Is my understanding correct that if there are three sets $A,B,C$ and $x \in A$ and $x \notin B$ and $x \notin C$ then we can write $x \in A \setminus (B \cup C)$ or write $x \in A \setminus (B \cap C)$ and both expressions are the same?

Also when $x \notin A$ and $x \notin B$ meaning $x \in A^c$ and $x \in B^c$, can we write $x \in A^c \cup B^c$ or write $x \in A^c \cap B^c$ and they would both mean the same thing?

• No, but we do have $A\setminus (B\cup C)\subseteq A\setminus (B\cap C)$ – Prasun Biswas Sep 23 '17 at 20:18

Let $A = \{ 1,2,3\}$, $B=\{ 1 \}, C = \{2 \}$.

$$A \setminus (B \cup C) = \{3\}$$

$$A \setminus (B \cap C) = \{1,2,3\}$$

Try to answer the other question using an example too.

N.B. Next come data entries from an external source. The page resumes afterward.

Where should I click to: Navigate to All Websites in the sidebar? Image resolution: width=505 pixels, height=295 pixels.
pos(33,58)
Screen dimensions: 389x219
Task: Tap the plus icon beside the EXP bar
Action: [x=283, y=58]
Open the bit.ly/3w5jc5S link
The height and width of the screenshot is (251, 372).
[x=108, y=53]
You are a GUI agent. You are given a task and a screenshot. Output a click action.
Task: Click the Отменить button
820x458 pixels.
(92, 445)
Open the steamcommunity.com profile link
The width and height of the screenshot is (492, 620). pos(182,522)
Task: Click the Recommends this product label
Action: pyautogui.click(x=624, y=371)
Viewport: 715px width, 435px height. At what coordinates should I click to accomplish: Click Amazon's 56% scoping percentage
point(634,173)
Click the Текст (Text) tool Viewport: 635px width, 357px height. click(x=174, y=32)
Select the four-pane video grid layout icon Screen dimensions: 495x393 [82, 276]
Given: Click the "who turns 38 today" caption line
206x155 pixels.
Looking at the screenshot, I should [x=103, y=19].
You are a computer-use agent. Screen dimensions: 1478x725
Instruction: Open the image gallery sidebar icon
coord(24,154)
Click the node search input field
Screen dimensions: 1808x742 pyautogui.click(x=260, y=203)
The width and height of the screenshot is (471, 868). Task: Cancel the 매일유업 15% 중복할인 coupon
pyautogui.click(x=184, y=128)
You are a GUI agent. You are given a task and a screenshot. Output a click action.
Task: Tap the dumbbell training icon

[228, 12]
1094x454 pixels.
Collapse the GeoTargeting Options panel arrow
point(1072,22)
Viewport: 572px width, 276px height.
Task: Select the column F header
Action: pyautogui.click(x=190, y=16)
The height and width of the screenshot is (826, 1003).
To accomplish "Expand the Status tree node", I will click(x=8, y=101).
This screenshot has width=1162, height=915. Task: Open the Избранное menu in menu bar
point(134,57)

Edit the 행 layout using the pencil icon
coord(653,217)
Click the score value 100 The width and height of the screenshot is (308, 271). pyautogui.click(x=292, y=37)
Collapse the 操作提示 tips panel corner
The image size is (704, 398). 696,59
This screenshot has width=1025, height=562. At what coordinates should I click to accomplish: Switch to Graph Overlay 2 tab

• So they are not the same when $x \in A$ and $x \notin B$ and $x \notin c$? I was looking at a proof and in this condition $A \setminus (B \cup C)$ was used and I don't understand how $A \setminus (B \cup C)$ would make sense if both aren't the same because to my understanding $x \in A$ and $x \notin B$ and $x \notin c$ means $A \setminus (B \cap C)$ – lakada Sep 23 '17 at 20:23
• @amWhy Doesn't the second also contain elements of A, that remain after discarding elements in B and C? – lakada Sep 23 '17 at 20:38
• @lakada the example has illustrated that they are not equal isn't it? – Siong Thye Goh Sep 23 '17 at 22:26
• if $x \in A , x \notin B$, and $x \notin C$, we can write it as $x \in A \cap B^c \cap C^c = A \cap (B \cup C)^c = A \setminus (B \cup C)$ by de Morgan's law. – Siong Thye Goh Sep 23 '17 at 22:28

For the second part, you need to think that if some $x$ is in the intersection of two sets then it is in the union. But if it is in the union not necessarily it is in the intersection.